Fast foward to Kevin 2050 who has no useful skills. Machines built in Japan and Taiwan do all the complex work, and there is little menial work to be done. Without education, without discipline, he cannot command even a subsistence wage. He lives by rifling through trash piles.

In a word, he lives much as Kevin Hanley 1835 did in Ireland. But Kevin Hanley 2050 gets a break. He is befriended by a visiting Japanese anthropologist studying the decline of America. The man explains to Kevin that when a man has no money, education can supply the human capital necesary to start acquiring financial capital. Hard work, education, saving and discipline can do anything. "This is how we rose from the ashes after you defeated us in a war about a hundred years ago."

"America beat Japan in war?" asks Kevin 2050. He is astounded. It seems as impossible as Brazil defeating the United States would sound in 1990. Kevin 2050 vows that if he ever has children, he will make sure they work and study and learn and discipline themselves. "To be able to make a living by one's mind instead of by stealing," he says. "That would be a miracle."

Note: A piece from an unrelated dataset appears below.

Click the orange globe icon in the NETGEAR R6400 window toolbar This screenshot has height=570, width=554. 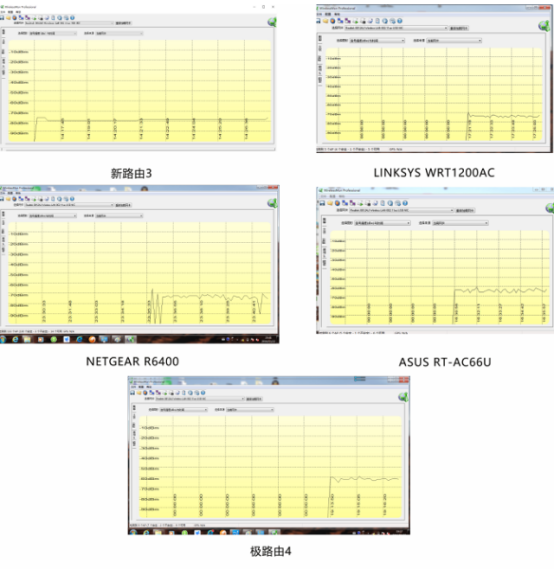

When Kevin 1990 wakes up, next to him is his copy of The Wealth of Nations. He opens it at random and reads: "A man without the proper use of the intellectual faculties of a man is, if possible, more contemptible than even a coward and seems to be mutilated and deformed in a still more essential part of the character of human nature."

Kevin's father walks in. "All right, son," he says. "Let's go look at that stereo stuff."

"Sorry, Pop," Kevin 1990 says. "I have to study."


2 Comments:

At 9:52 PM, Blogger Terry Starbucker said...

That Ben Stein writes some very good stuff, doesn't he? It seems like I quote him every other week these days. He's fearless when it comes to telling us things we don't necessarily want to hear. Thanks Jodee for sharing this. All the best.

 
At 6:52 PM, Blogger Jodee Bock said...

Starbucker

I really like Ben Stein, too - he's funny yet really on the money. Thanks for visiting, Starbucker! Hope all is well out west!!